Figure 2. Count of Non-LIS Enrollees That Satisfy Each Simulated MOOP Cap in Part D (2017)

Conclusion

A MOOP cap can provide substantial financial benefit to those high-cost enrollees with very high out-of-pocket costs. Depending on where the MOOP cap is set, it will affect enrollees differentially depending on their disease conditions and drug regimens. These benefits will need to be financed by some combination of premiums, payments from CMS or manufacturer discounts.

1 Medicare Payment Advisory Commission. “Report to Congress: Chapter 6: Improving Medicare Part D.” June 2016. p. 170.

2 CMS. “Advance Notice of Methodological Changes for Calendar Year (CY) 2020 for Medicare Advantage (MA) Capitation Rates, Part C and Part D Payment Policies and 2020 Draft Call Letter.” January 2019:55.

3 CMS. “Announcement of Calendar Year (CY) 2020 Medicare Advantage Capitation Rates and Medicare Advantage and Part D Payment Policies and Final Call Letter.” April 2019:64.

4 Medicare Payment Advisory Commission. “Report to Congress: Chapter 2: Restructuring Medicare Part D for the Era of Specialty Drugs.” June 2019.

5 This analysis excludes low-income subsidy enrollees and enrollees in Employer Group Waiver Plans (EGWP), Programs for All-Inclusive Care for the Elderly (PACE), demonstrations and medical savings accounts.

6 Patient liability reductions due to other payers (PLRO) are not included in our estimate of out-of-pocket payments. PLRO payments reduce average enrollee out-of-pocket payments to be slightly less than 5% of total spending in the catastrophic phase. Examples of PLRO include payments by group health plans, government programs such as VA or TRICARE, workers’ compensation, and auto/no-fault/liability insurance.

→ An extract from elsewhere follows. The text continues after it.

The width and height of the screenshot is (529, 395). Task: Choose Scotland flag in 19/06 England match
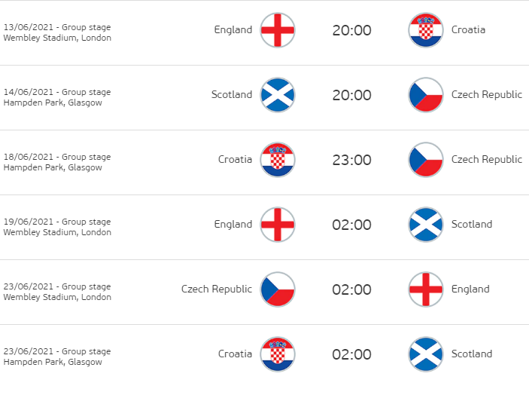coord(426,225)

7 Other third-party payments defined as payments that reduce the beneficiary’s liability that otherwise would count toward the patient’s True-Out-of-Pocket. Examples include payments by qualified state pharmacy assistance programs and charities. Payments by group health plans, worker’s compensation and TRICARE are not included even though they help to reduce the beneficiary liability.